Dear Board, Want MOAR Diaries Comment Count

Seth

It is spring, the time of renewal, by which I mean today is the last day you can renew your football season tickets. In order to do this you were supposed to get your "points" by donating earlier—by Jan. 30 even—but like any other money-taking organization, so long as they have inventory and you are willing to give money for that inventory, a deal may be struck. According to MGoSoftball they won't even tell you the minimum donation you need to get the tickets, because then you might not bid too high. This is starting to sound more like buying a car than access to see Michigan play Air Force, UMass, Illinois, MSU, Northwestern, and Iowa.

JeepinBen posted a link to an attendance visualizer for 2006-'11. The money shot:

Attendance PSU M OSU

Things that don't affect attendance: major scandals (OSU), or fleecing your fanbase with mandatory donations (M). Things that kill attendance: major scandals AND fleecing your fanbase with mandatory donations to buy football tickets. Penn State had their scandal at the same time as Ohio State.

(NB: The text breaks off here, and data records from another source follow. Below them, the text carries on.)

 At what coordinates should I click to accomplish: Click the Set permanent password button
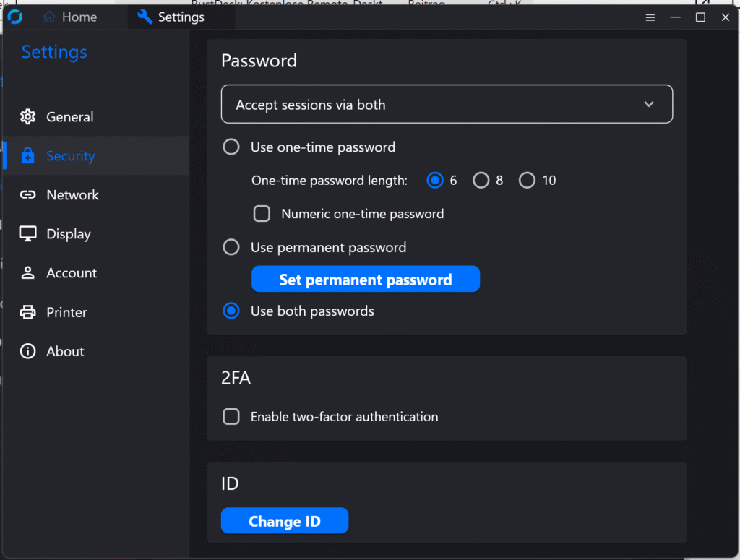pos(365,280)

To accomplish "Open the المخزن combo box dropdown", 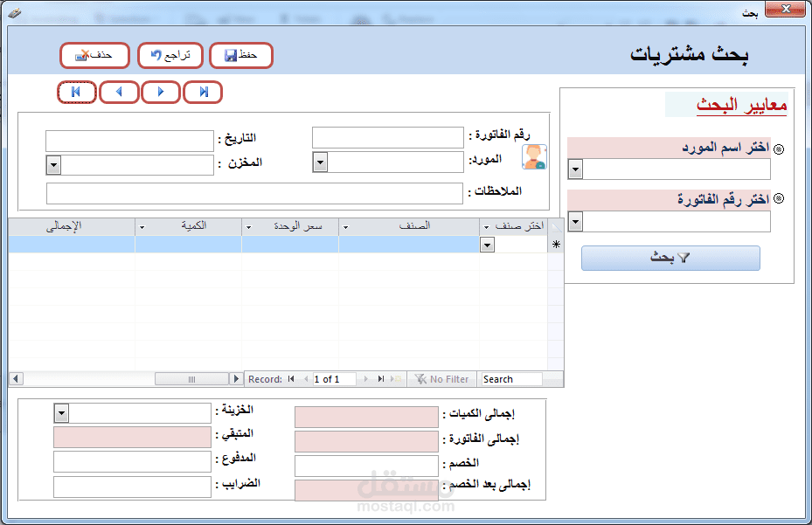I will (53, 164).
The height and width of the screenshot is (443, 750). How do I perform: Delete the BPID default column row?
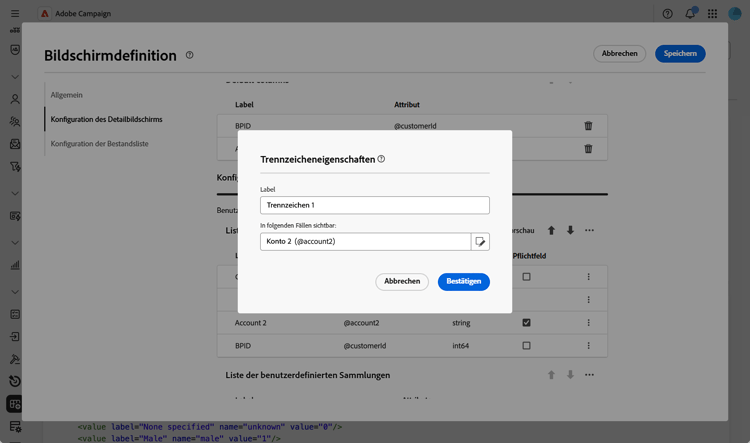point(588,126)
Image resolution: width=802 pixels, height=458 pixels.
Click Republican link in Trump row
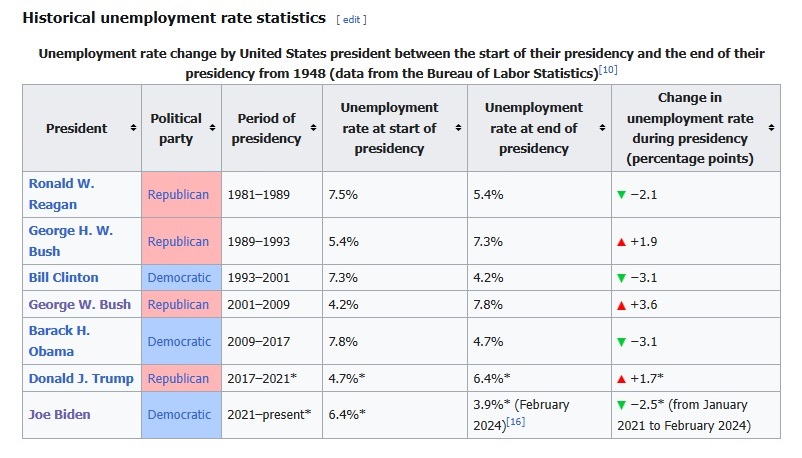click(178, 379)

The "adjusted season ticket pricing guidelines" were instituted in Happy Beaver Valley State College for 2011.

Meanwhile Indiana and Kentucky won't play each other in basketball for the first time since 1969 because Indiana didn't want to turn it into an NBA game and Kentucky was all like "screw you guys, I'm S-E-C!"

SOMETHING IS WRONG WITH THIS GAME

renovation1a

(The Helmet Hut)

Now I love college football, so much so that I have knee-jerk reaction when somebody says it's barbaric, even if it's a former linebacker. We don't know what caused Junior Seau to commit suicide, or Dave Duerson, or Ray Easterling. What we know is that multiple concussions can create severe, suicidal depression, and when you start going down the list of former football players to commit suicide it's exactly the dudes you remember as your favorite hitters. Football is still the sport that killed participants and will always be about breaking the other guy's will by flinging your body at him. But I'm ready to overreact now.

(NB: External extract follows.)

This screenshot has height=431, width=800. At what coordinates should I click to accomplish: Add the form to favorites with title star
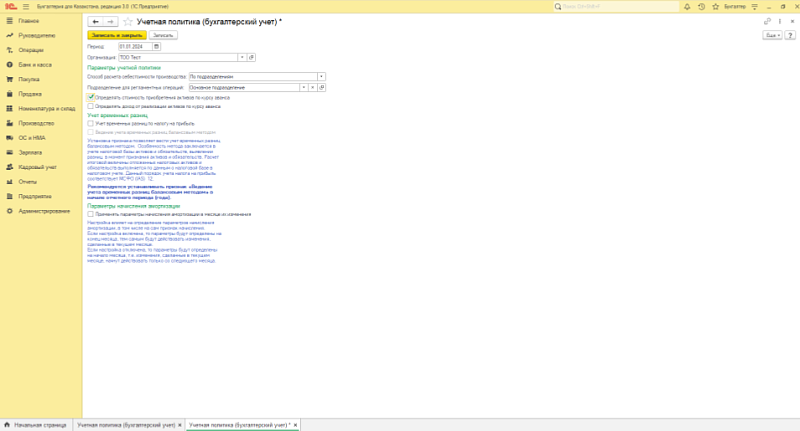pyautogui.click(x=129, y=21)
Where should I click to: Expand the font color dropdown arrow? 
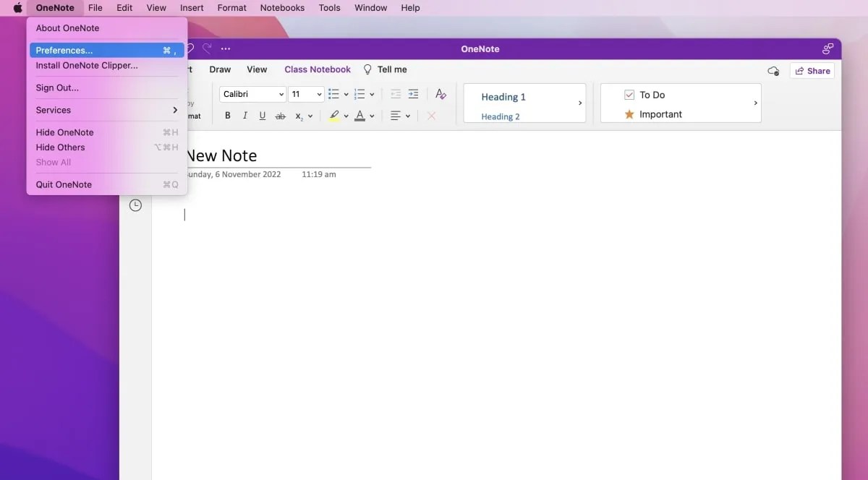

riddell-revolution1That Virginia Tech study which came out last year that ranked the helmets on the market based on safety also taught us a lot about helmet design. Last time I had this conversation with someone it was at the plastics show in Orlando with a guy who makes the padding in the helmets. I asked what's holding them back from making a helmet that cuts down on concussions and got two points back: One, there's an aesthetic problem—people have a general idea of what a football player ought to look like, and some of the danger points (like the top of the forehead) when you put more padding over them, make the player wearing the helmet look less dangerous. Two—and this was just anecdotal—the helmets are already ridiculously safer than they were just 10 years ago, but the safer they make the helmets the more recklessly the players will attack each others' heads. He said when he played ball (in the '60s and '70s) they knew their helmets weren't infallible so players held back, even against hated rivals.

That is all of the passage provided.